Is there a general logic as to how the syllable "ate" is modified in different circumstances?
The notion that literate being a descriptor and obliterate being a verb, has merit in the matter of pronunciation of the last syllable.
My first thought was that "literate" had an unstressed final syllable because it had entered English earlier and had been subjected to the truncation of the end sounds that happened to many words in the late 1400's into the 1500's. That may have been the case. The OED will not date the word's entry into English but other sources suggest the 1400's. The word may well have evolved from LIT TER AH teh to LIT TER uht in speech over the last 500 years.
There is a general agreement that "obliterate" came into English a couple of centuries later. But no principle can really be established by that. "Commiserate" a verb, and "commensurate", a descriptor, arrived at about the same time. The verb has the final sound of obliterate, and the descriptor the sound of literate. The word "certificate" is more to the point. As a verb its last syllable is stressed like "obliterate", as a noun it has the final syllable of "literate" (OED).

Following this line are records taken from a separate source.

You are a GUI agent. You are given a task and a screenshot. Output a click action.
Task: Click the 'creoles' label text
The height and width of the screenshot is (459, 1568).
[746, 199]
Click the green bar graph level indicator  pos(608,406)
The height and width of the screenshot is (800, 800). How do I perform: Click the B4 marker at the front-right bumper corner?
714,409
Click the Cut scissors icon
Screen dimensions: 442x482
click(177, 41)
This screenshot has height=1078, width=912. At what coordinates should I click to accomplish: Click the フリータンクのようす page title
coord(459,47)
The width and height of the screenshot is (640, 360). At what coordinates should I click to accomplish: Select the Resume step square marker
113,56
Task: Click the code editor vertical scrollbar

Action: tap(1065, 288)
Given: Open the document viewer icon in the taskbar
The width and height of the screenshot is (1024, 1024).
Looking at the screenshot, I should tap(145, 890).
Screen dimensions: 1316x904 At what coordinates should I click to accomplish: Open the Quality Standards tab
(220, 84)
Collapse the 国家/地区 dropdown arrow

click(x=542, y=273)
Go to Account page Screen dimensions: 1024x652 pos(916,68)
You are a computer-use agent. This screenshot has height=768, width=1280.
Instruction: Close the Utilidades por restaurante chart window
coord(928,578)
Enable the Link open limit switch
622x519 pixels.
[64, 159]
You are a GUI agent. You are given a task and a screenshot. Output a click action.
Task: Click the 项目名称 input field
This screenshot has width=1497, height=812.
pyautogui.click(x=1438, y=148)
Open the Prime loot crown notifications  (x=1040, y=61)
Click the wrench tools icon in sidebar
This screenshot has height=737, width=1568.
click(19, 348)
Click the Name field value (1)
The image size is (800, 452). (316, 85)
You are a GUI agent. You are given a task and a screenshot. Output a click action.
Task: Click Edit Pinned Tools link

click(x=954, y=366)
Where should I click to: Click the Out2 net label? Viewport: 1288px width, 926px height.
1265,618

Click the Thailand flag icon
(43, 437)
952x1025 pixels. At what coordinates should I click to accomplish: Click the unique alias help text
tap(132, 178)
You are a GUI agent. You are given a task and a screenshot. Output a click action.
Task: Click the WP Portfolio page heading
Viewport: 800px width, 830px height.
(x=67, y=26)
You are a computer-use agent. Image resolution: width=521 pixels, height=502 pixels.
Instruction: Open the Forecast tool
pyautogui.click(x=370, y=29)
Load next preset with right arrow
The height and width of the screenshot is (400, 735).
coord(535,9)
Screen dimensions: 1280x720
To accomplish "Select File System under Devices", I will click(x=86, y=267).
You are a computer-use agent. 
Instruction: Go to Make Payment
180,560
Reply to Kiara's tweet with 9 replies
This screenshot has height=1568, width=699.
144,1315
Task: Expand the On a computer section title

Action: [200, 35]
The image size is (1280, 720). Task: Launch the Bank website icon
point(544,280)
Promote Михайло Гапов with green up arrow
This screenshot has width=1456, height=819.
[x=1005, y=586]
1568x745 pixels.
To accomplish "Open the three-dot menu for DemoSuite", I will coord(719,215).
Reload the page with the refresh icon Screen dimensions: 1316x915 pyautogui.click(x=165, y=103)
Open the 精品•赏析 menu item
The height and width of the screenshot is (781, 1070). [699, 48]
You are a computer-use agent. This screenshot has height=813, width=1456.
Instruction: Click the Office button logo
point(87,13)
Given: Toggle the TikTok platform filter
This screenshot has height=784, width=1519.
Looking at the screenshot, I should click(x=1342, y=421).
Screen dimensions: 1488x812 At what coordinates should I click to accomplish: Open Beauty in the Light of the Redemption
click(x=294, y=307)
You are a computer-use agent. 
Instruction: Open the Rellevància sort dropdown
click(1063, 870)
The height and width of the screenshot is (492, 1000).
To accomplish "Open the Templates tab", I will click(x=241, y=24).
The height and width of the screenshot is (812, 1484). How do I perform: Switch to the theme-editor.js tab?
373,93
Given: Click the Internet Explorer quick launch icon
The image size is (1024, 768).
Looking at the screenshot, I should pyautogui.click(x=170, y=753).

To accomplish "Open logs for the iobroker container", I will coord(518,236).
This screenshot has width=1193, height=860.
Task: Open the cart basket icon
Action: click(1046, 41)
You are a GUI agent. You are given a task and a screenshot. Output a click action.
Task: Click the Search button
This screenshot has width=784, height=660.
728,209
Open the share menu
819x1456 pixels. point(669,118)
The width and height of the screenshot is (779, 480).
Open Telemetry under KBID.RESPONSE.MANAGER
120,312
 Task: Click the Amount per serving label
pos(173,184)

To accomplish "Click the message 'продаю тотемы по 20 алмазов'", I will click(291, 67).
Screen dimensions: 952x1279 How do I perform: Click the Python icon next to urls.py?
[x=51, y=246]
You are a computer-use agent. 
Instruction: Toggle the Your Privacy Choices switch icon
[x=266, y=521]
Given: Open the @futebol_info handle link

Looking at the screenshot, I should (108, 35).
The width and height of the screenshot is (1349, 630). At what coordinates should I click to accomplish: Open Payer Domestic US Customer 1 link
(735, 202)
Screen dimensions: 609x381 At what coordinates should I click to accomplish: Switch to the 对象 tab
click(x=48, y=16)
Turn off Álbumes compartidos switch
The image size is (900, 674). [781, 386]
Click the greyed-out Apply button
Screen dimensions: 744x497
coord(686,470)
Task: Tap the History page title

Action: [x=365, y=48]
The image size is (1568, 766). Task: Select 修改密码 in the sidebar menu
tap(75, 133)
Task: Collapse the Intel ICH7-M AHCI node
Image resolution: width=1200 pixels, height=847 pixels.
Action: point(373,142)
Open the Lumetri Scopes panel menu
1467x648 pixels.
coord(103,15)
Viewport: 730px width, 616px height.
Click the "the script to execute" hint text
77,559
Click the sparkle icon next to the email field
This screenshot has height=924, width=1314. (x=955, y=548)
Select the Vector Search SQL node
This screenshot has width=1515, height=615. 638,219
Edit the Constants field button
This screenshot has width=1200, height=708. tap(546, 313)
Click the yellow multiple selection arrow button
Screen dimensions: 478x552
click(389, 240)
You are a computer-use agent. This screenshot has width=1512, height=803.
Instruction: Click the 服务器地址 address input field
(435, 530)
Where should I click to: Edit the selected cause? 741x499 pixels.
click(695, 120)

If a principle can be stated, it would be that a final "-ate" in a verb is stressed and in polysyllabic words that are not verbs it is unstressed. (verb examples, monosyllabic: mate, date, and rate all of which may be used as non-verbs.... polysyllabic verbs: consecrate, congratulate, deflate....polysyllabic non-verbs: confederate. degenerate, legitimate, illiterate).
No principle in English is really rigid. However it does seem that "-ate" at the end of a verb wants to be stressed. It would sound strange to a speaker of Modern English to hear someone yell "Obliteruht it!"